Segment Start: RECORDS PROVIDED

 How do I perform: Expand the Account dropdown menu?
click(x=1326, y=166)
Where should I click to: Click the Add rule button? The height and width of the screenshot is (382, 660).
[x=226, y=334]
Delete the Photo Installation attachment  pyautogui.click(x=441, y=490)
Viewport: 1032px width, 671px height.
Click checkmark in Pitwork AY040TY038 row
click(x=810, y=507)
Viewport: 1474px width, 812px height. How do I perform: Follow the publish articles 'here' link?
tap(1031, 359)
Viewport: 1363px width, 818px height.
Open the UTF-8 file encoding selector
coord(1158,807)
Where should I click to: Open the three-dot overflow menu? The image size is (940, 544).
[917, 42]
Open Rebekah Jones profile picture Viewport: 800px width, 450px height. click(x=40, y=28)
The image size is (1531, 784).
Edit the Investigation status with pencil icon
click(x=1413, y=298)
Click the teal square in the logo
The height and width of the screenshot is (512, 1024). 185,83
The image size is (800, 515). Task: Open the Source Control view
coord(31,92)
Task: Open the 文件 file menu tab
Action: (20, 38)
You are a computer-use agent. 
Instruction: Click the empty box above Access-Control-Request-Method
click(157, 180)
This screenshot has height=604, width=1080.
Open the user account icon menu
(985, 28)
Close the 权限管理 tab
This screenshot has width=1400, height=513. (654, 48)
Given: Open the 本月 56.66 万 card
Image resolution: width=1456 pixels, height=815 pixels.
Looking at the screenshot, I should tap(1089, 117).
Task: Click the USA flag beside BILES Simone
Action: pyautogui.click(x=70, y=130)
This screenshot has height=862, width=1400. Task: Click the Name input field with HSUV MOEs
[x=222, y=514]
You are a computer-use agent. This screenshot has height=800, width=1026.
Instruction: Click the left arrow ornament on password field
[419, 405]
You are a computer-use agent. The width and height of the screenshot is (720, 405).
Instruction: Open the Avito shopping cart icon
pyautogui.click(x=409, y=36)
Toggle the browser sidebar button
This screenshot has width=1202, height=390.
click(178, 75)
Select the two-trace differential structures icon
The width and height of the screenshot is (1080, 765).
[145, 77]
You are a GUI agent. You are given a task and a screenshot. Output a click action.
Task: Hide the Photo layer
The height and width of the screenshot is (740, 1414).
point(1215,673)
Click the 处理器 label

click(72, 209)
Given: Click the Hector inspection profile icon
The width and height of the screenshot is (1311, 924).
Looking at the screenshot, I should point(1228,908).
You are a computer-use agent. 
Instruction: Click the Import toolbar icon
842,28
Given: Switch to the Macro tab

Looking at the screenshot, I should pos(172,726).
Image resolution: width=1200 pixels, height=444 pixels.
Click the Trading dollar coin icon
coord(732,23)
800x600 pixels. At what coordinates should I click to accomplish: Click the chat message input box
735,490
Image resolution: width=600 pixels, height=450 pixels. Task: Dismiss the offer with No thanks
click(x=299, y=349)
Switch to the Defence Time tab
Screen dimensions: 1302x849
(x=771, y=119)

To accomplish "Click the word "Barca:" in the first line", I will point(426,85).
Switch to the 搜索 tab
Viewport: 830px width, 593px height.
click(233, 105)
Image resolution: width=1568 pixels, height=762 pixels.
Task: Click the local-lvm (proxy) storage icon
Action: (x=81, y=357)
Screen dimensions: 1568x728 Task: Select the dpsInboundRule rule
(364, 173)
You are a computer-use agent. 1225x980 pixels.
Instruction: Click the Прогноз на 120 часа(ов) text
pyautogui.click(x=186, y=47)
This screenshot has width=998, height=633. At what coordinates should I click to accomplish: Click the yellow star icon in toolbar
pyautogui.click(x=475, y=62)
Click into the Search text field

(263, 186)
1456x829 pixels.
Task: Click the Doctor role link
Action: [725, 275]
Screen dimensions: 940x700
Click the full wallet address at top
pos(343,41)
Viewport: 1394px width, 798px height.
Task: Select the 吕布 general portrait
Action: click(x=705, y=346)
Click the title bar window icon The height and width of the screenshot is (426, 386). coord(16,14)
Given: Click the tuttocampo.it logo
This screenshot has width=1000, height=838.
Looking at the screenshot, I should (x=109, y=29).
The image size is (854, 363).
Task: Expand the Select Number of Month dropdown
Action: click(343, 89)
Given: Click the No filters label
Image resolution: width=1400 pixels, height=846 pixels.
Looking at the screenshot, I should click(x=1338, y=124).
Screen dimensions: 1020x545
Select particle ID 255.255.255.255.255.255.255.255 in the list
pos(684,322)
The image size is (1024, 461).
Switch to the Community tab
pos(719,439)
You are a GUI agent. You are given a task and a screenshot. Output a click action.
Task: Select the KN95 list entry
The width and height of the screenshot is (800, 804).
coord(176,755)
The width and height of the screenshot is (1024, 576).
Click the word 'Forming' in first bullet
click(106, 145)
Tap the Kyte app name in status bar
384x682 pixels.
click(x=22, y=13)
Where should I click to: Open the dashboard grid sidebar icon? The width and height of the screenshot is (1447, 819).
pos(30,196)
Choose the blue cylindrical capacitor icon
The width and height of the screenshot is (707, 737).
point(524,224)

Segment End: RECORDS PROVIDED

## [ACTION ITEM]
Retype only this range exactly: the first line of the data through the line where "Delete the Photo" appears.

## [RESPONSE TO THIS EXERCISE]
 How do I perform: Expand the Account dropdown menu?
click(x=1326, y=166)
Where should I click to: Click the Add rule button? The height and width of the screenshot is (382, 660).
[x=226, y=334]
Delete the Photo Installation attachment  pyautogui.click(x=441, y=490)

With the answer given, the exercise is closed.